Saturday, September 05, 2009
Got Dead Grass?
The other day I found myself reflecting on this rectangle of dead grass in our backyard where the big stack of 2x6 decking used to be neatly stacked. It just struck me as significant that even with the brand new porch coming along and nearly done, the scar of the past still remains. Yes, it will be restored to normal with time, but it reminds me of the simple lesson that change and newness - like forgiveness and redemption - still come with scars from the past that don't disappear right away. They hang around and remind us of our hurt, our mistakes, our dark moments, and our sad times. They may be wiped from our souls, but they're still in the picture album of our life.
For some people, the grass never returns. They can't or won't move on, and the scar becomes a burden to growth, a barrier to peace, and a break in their walk with God. I have often mentioned to people I'm about to baptize or pray for that the hardest part of God's forgiveness is not His ability or willingness to forgive, but our ability and willingness to accept it.
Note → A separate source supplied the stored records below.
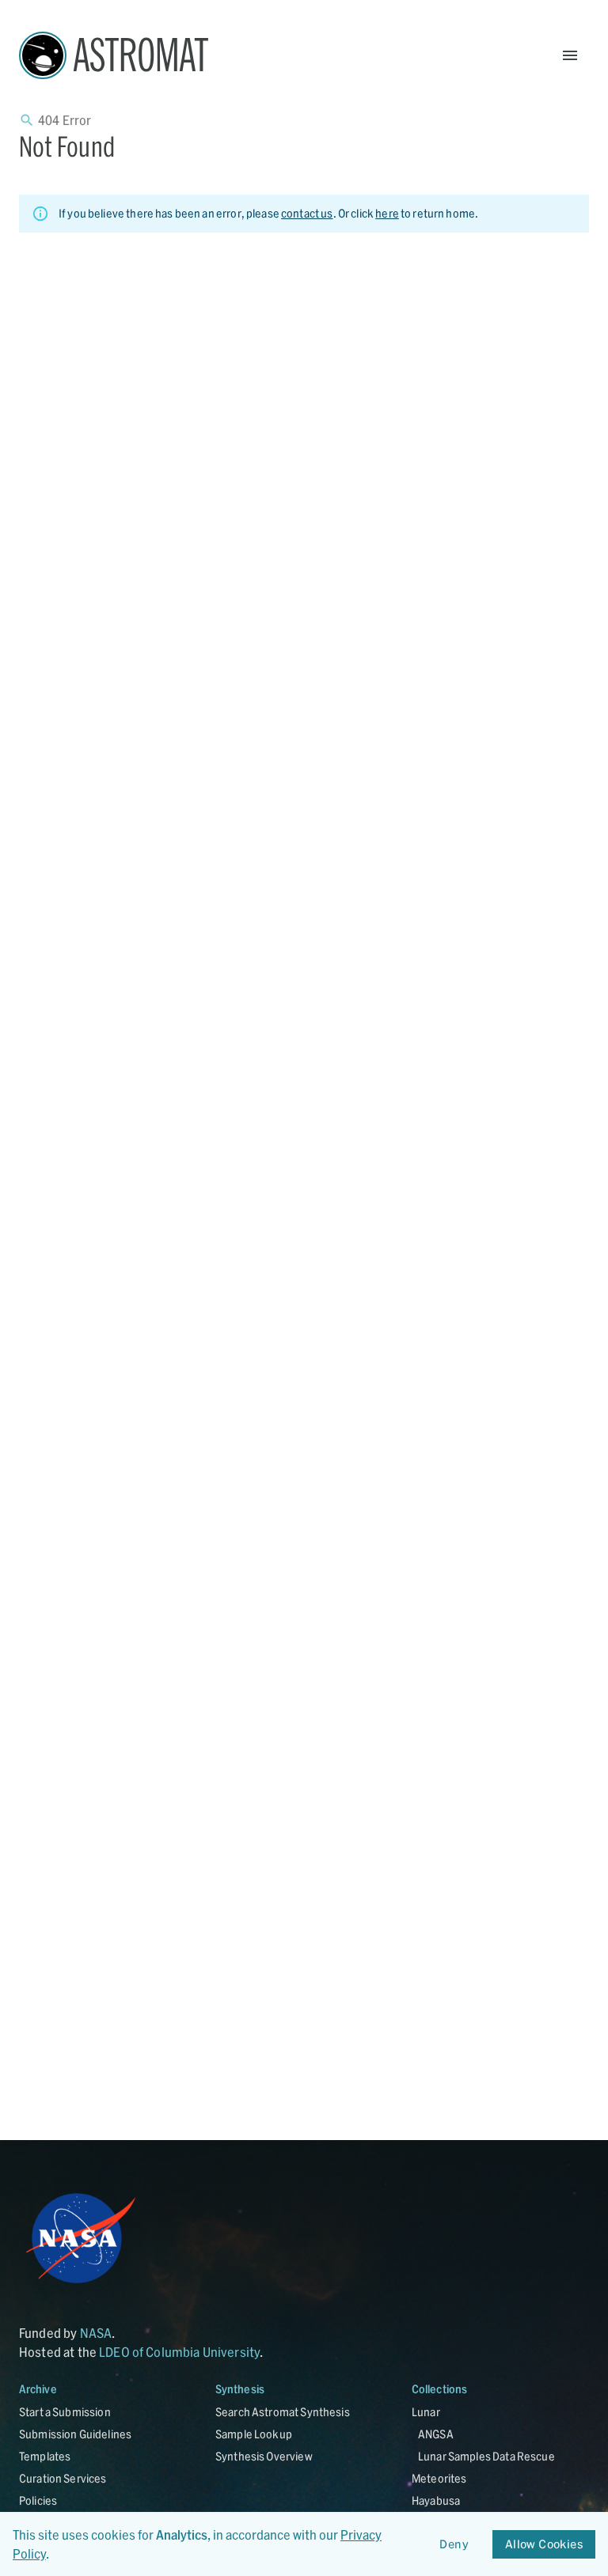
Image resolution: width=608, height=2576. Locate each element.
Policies (38, 2500)
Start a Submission (65, 2412)
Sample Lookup (253, 2434)
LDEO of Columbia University (179, 2351)
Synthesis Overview (264, 2456)
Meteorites (439, 2478)
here (387, 213)
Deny (454, 2544)
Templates (44, 2456)
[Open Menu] (570, 55)
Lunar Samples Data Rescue (486, 2456)
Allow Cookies (544, 2544)
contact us (307, 213)
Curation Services (63, 2478)
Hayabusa (436, 2500)
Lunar (426, 2412)
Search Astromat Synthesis (282, 2412)
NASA (96, 2332)
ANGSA (436, 2434)
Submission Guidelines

We let the dead grass - the scars - dominate our spirit and keep us from "forgetting what lies behind" and "press on to what lies ahead." Sometimes self-pity becomes a friend we enjoy, because while God can take away the reason for pity, only we can take away the self part. We enjoy "self" way too much.
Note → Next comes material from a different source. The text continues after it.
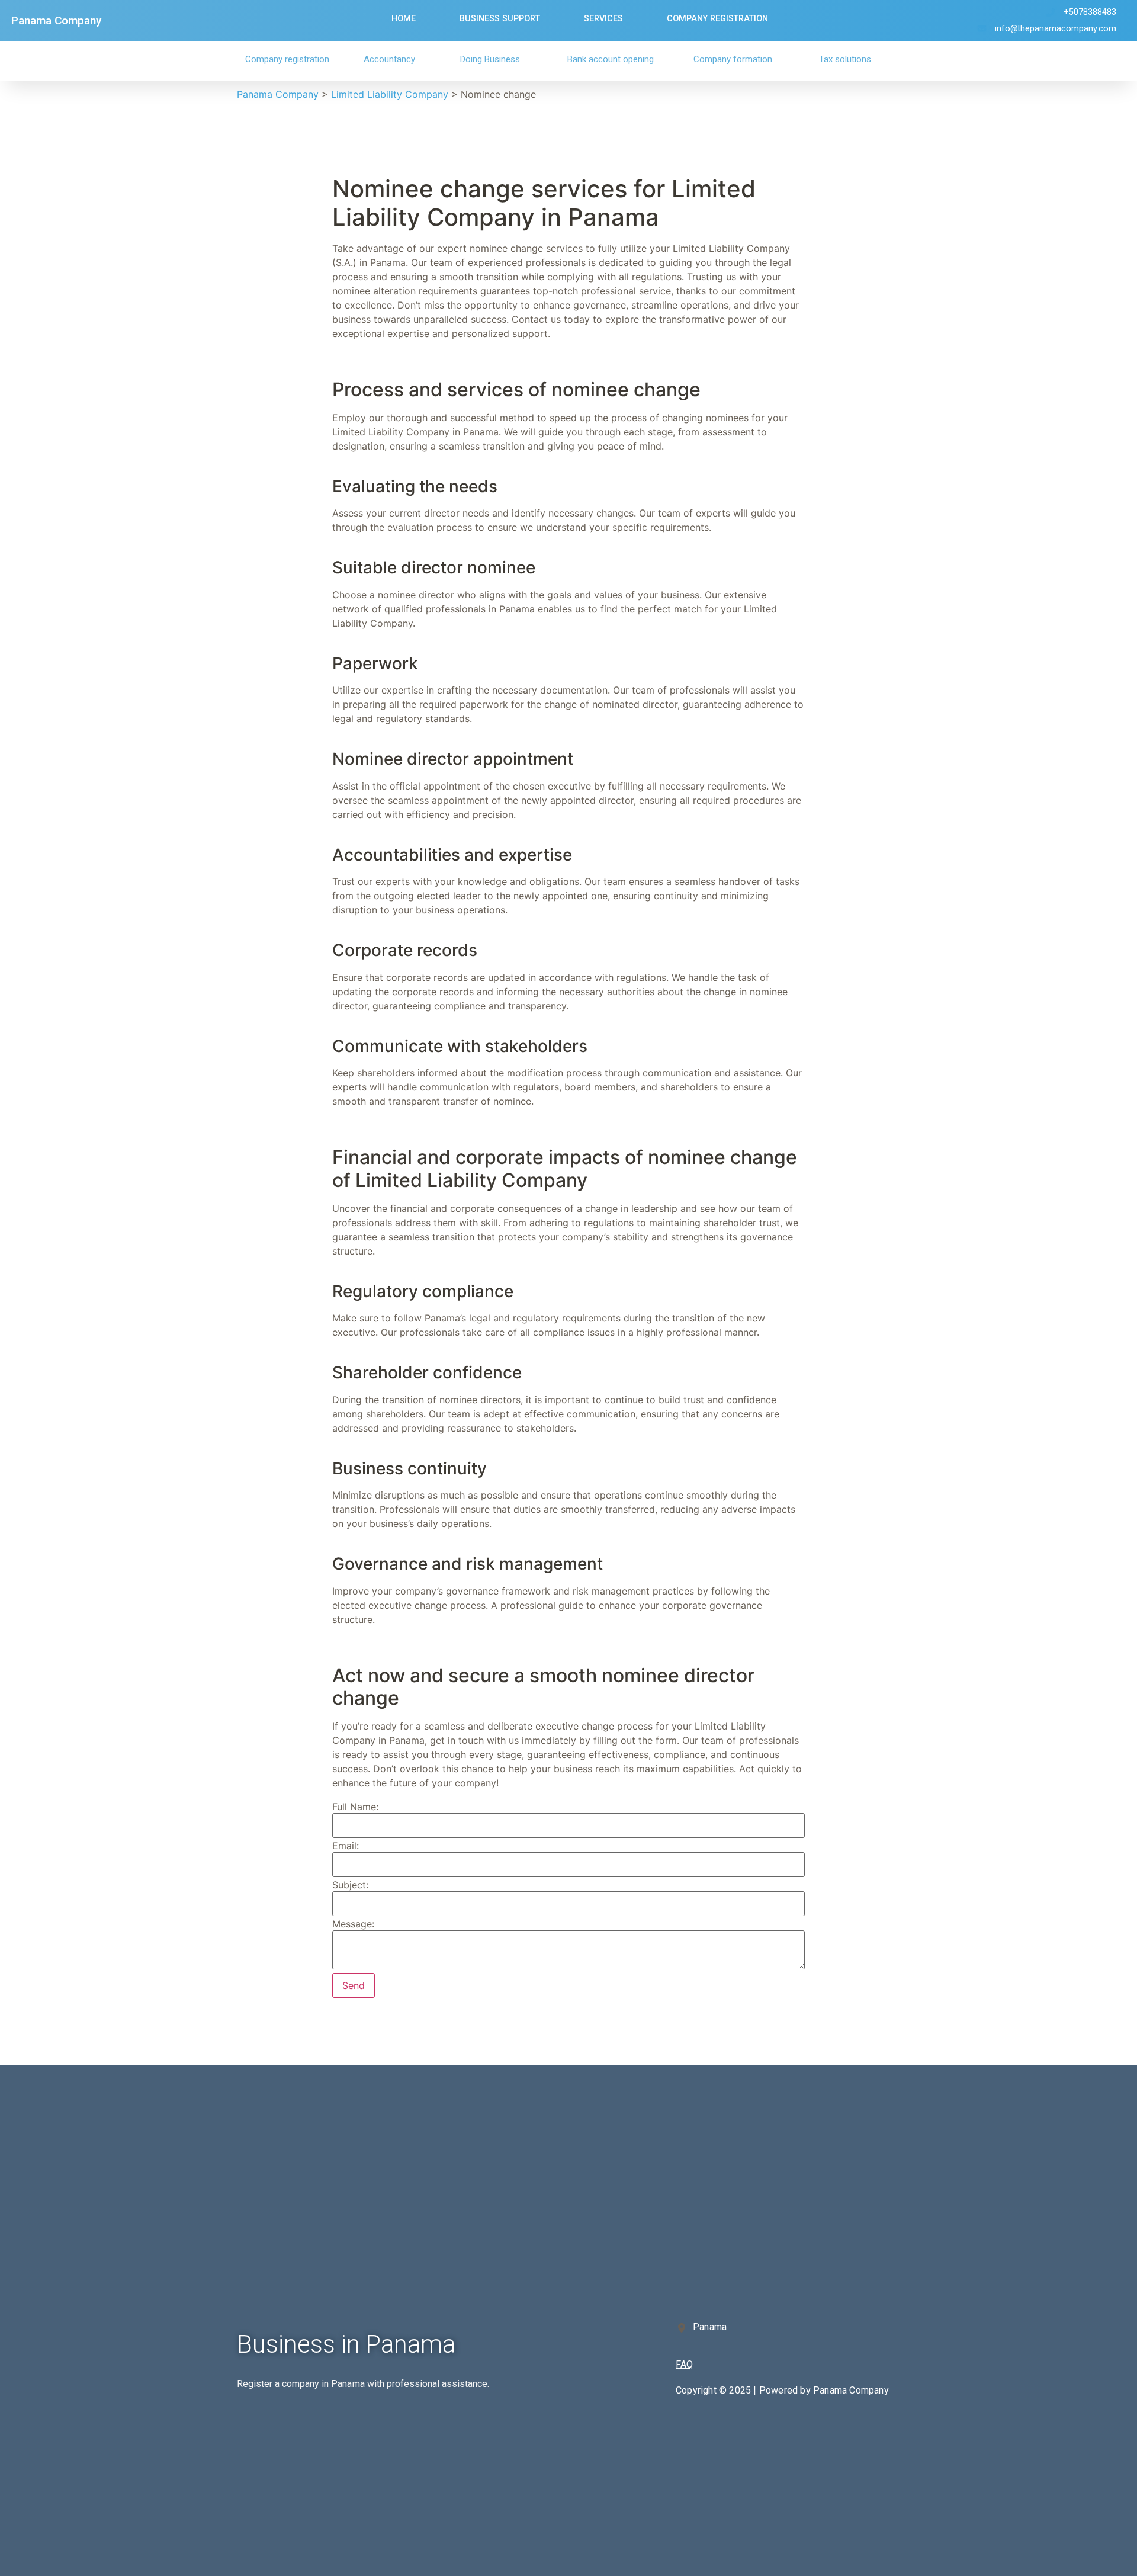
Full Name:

I am very good at enjoying and accepting God's forgiveness - especially when it comes to past sins and mistakes. I revel in it! It amazes me and motivates me to live for Him! But - I still find myself occasionally, for short periods, reflecting back on hurts and feeling sorry for myself. After a few moments of that, I wake up, whack my forehead, and get angry with myself for letting Satan stick his big ugly foot in the door of my life. I know it's him because God doesn't want me in that place. So I say a quick prayer and just start thinking about all the things that He has done for me. It's SO much bigger and better than the dead grass of the past.